[Opening Records to use section]

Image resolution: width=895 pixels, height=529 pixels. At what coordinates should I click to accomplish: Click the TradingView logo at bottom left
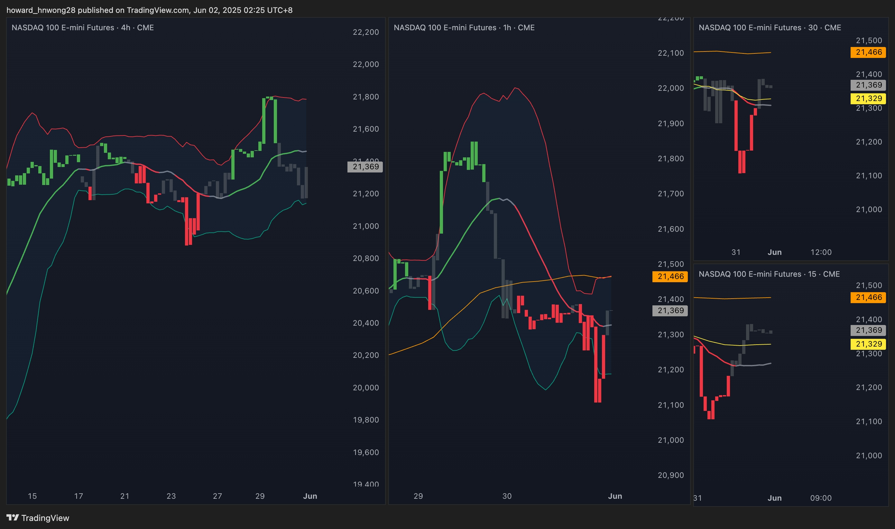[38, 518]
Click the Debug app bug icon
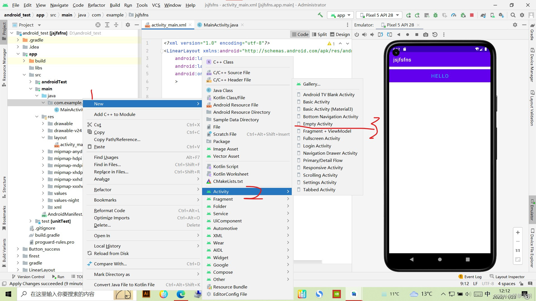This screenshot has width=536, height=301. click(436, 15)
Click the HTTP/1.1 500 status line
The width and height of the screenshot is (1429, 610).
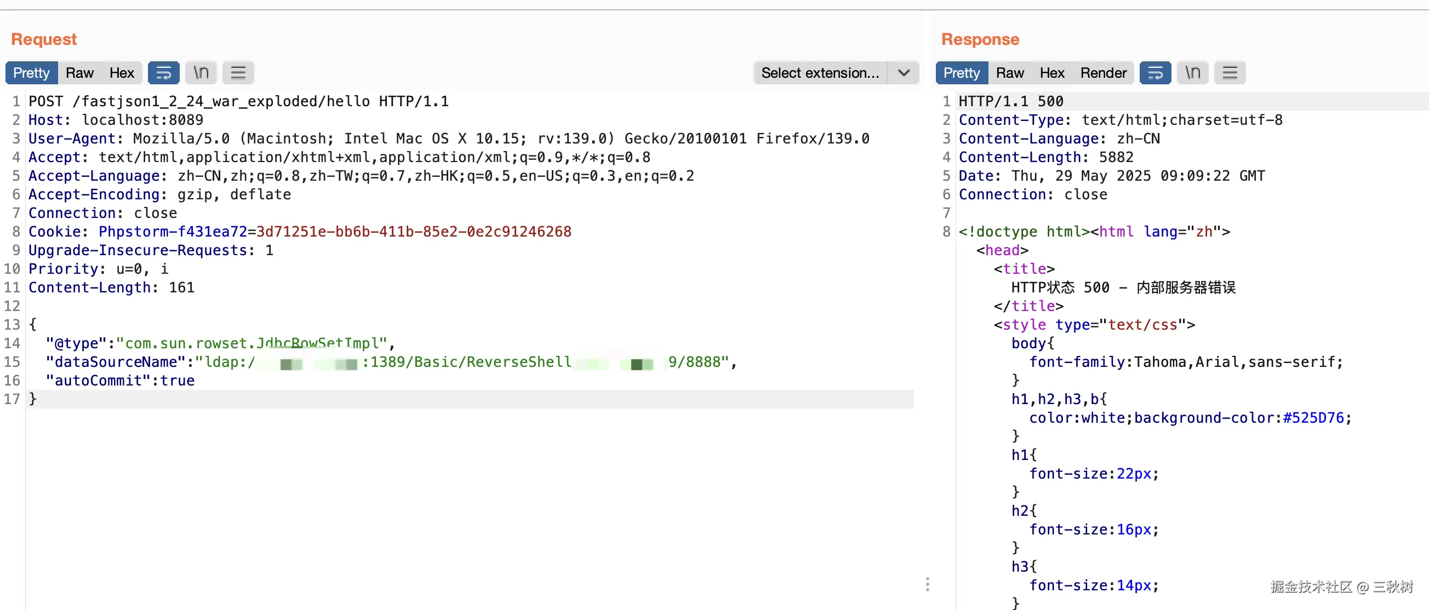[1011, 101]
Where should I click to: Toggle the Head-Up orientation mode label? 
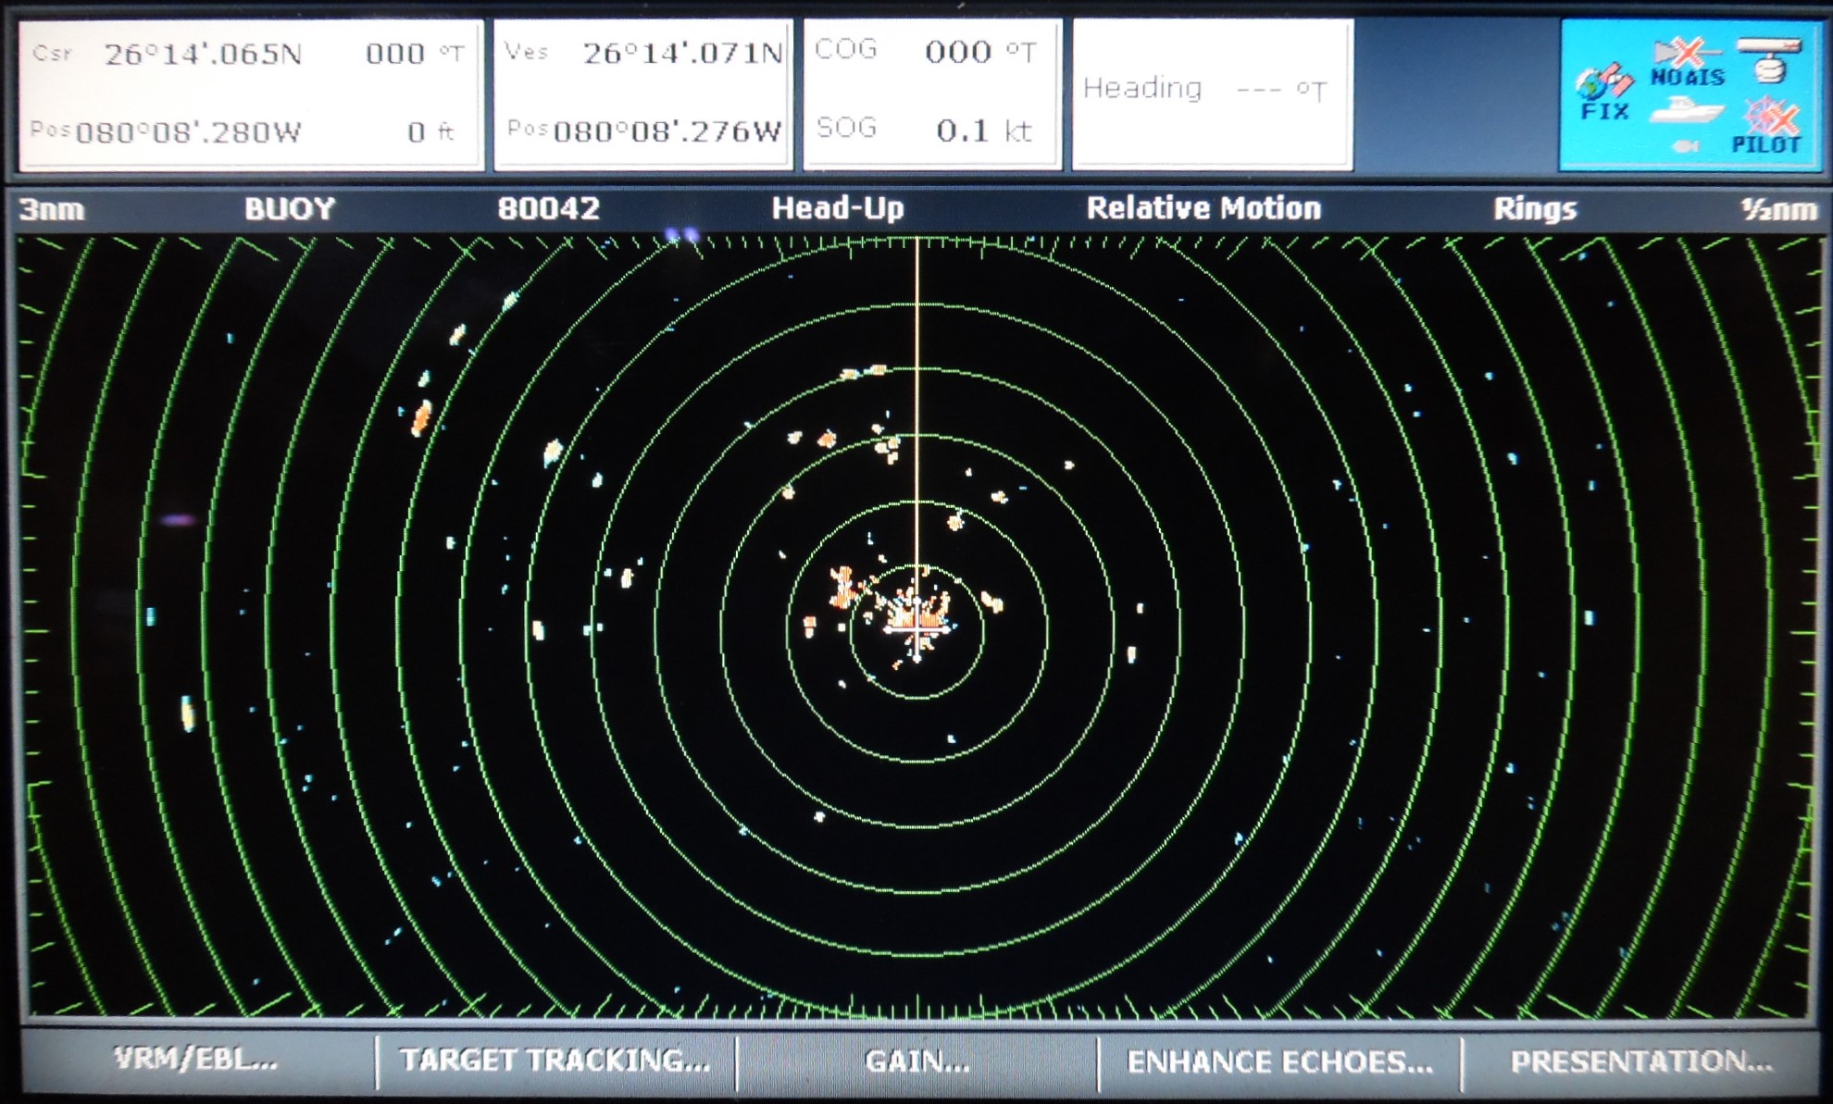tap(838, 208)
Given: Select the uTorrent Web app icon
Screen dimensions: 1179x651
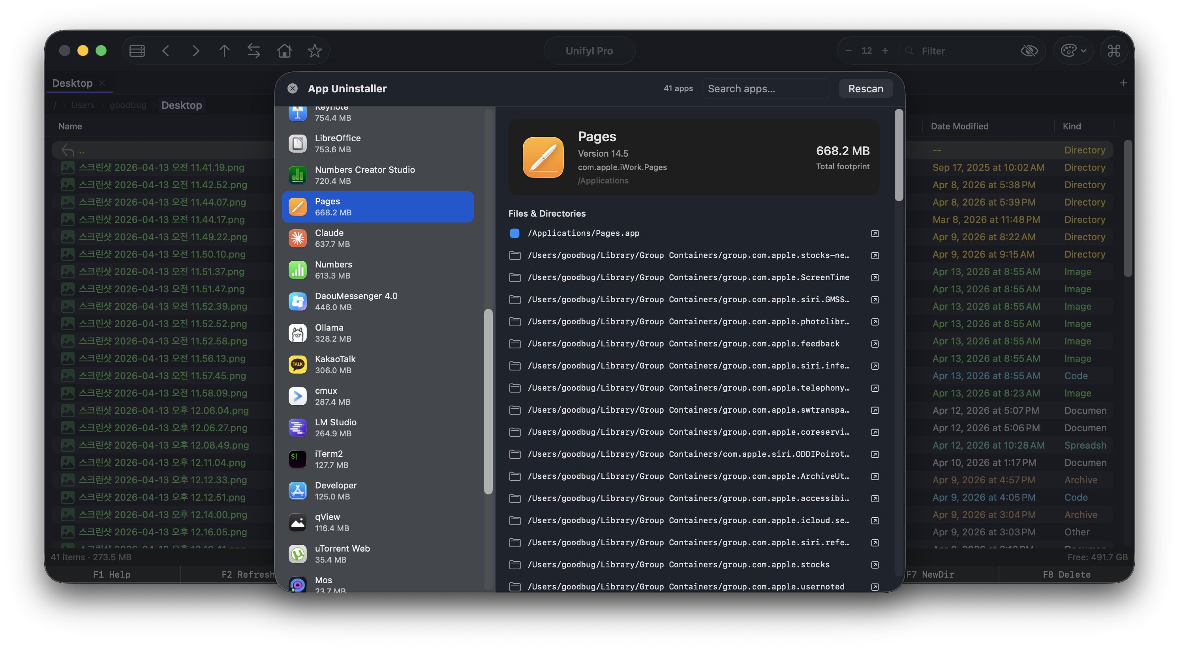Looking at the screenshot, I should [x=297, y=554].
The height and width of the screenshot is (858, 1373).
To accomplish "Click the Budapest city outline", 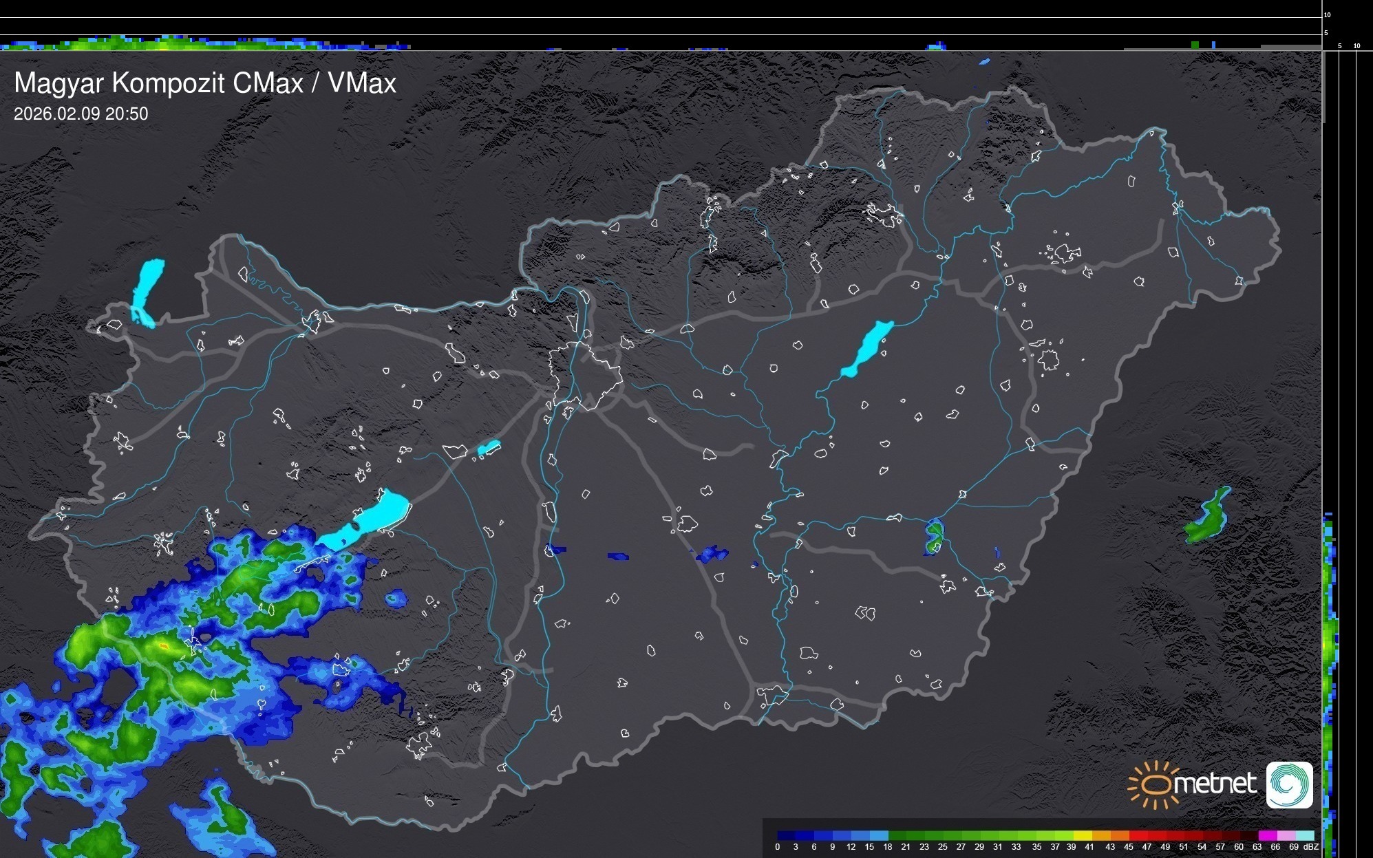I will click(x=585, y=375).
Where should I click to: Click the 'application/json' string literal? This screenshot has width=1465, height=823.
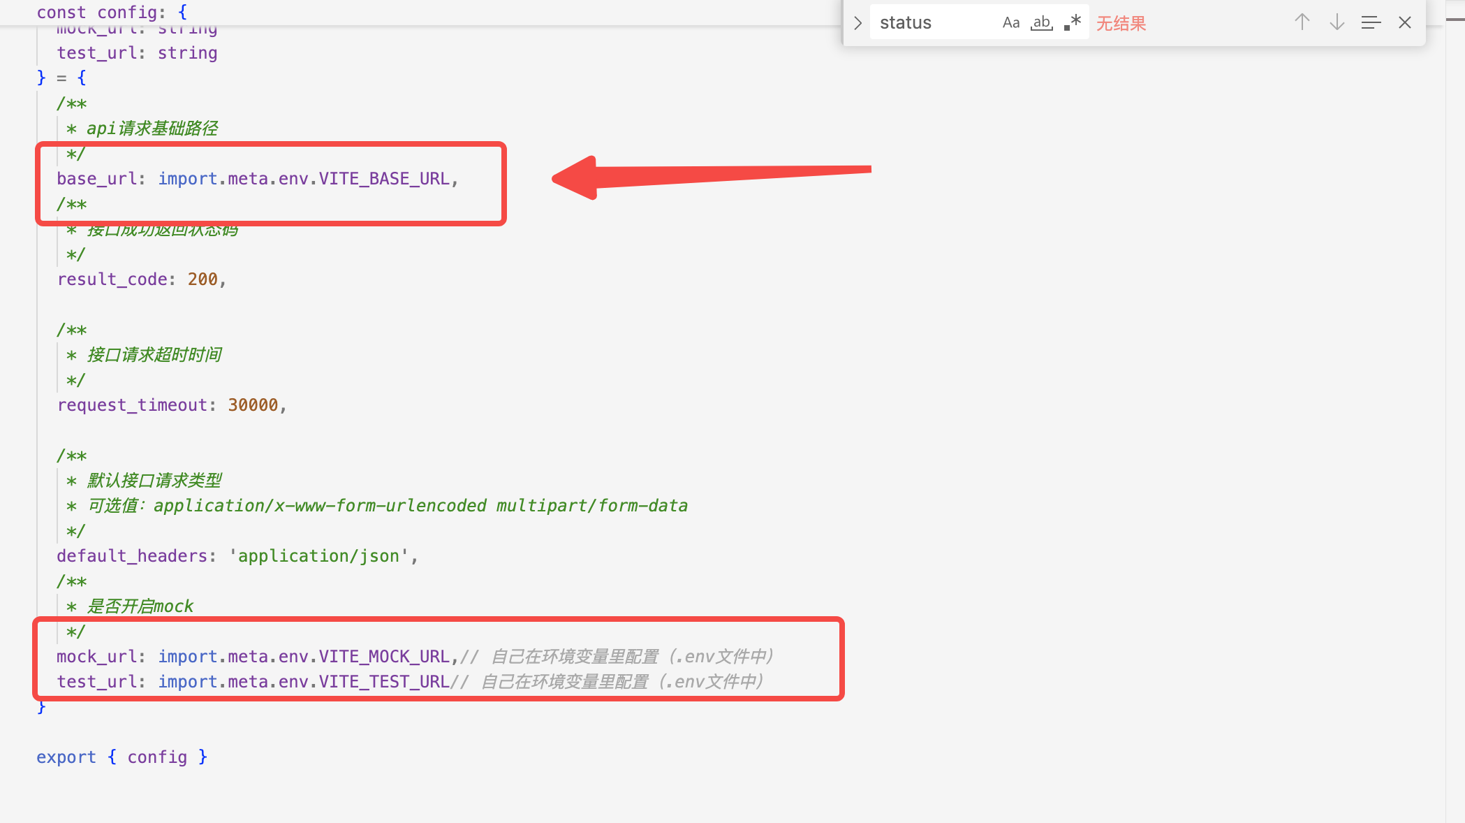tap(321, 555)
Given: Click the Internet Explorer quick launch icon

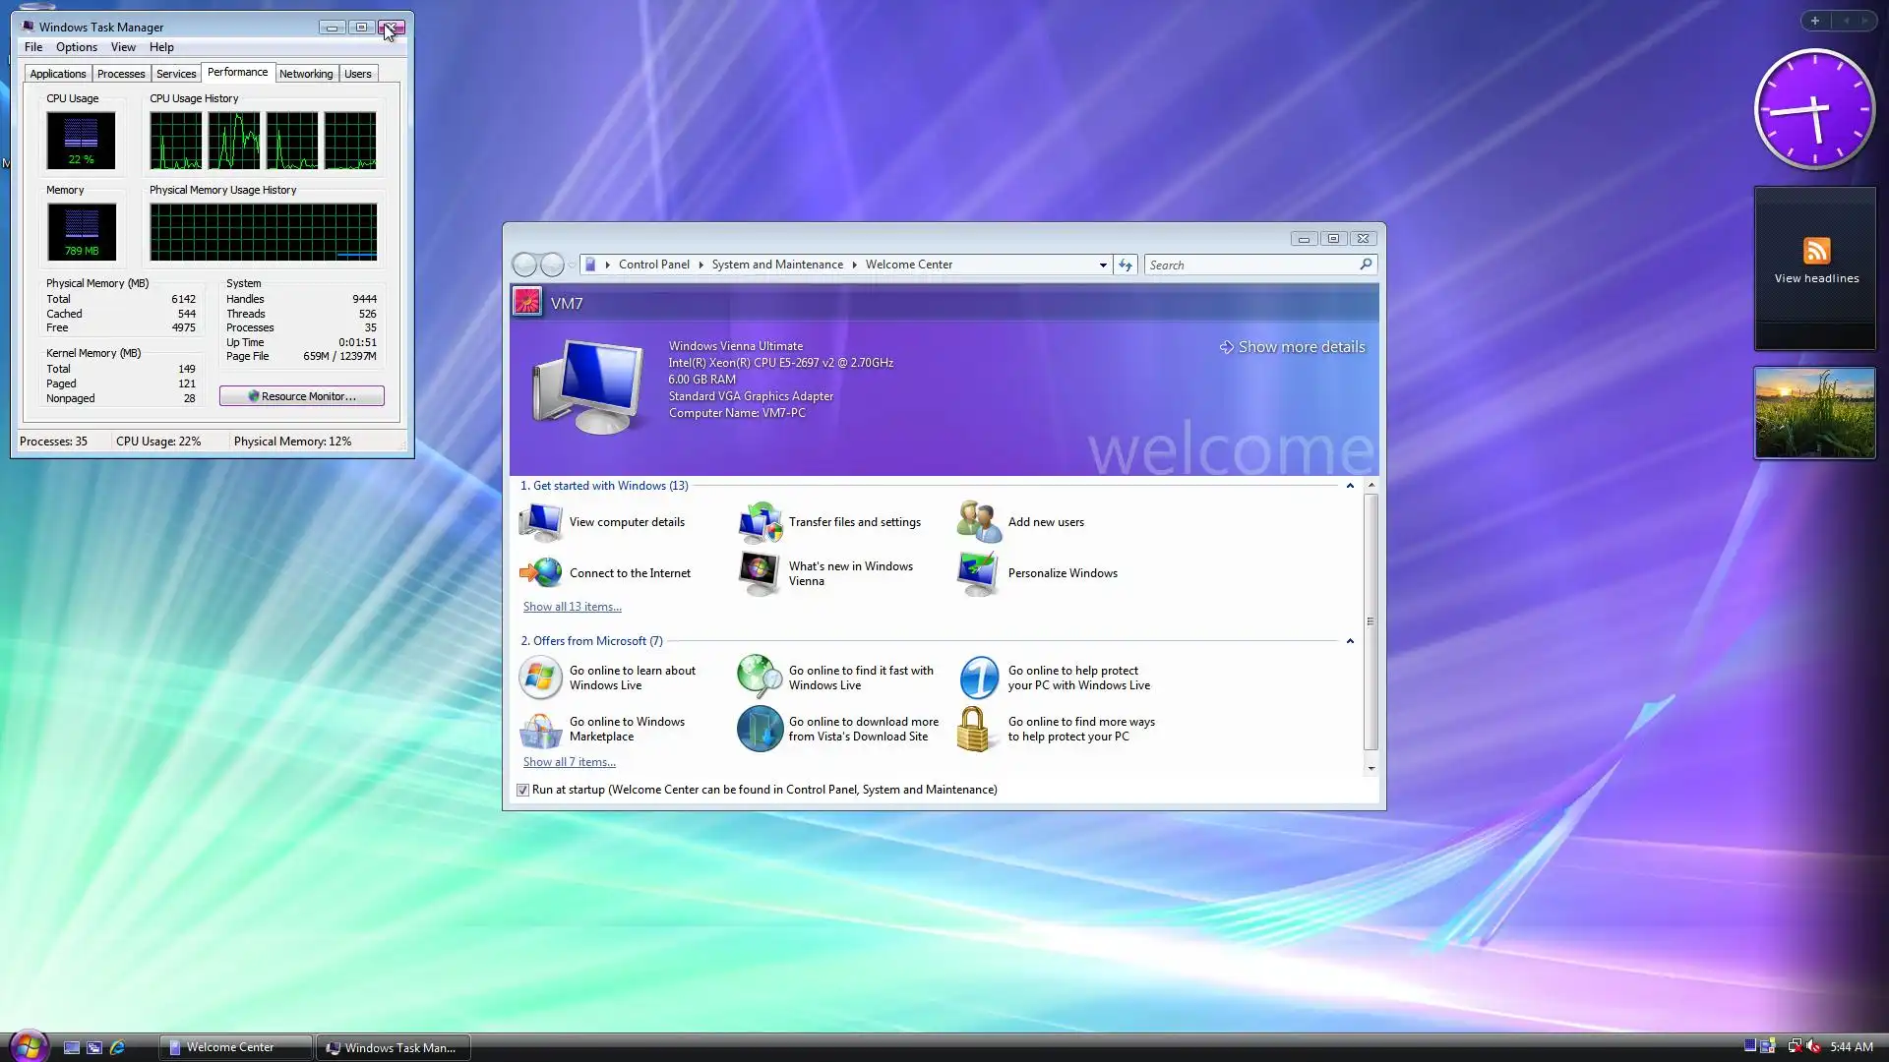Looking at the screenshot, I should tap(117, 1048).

[Closing Records to use section]

- **The problem**: Restate, word for word, each line from the line containing "Where should I click to: Click" through the end of the entries above; the pictures are not part of the copy.

- **Exercise answer**:
Where should I click to: Click the 'application/json' string literal? This screenshot has width=1465, height=823.
tap(321, 555)
Given: Click the Internet Explorer quick launch icon

Looking at the screenshot, I should tap(117, 1048).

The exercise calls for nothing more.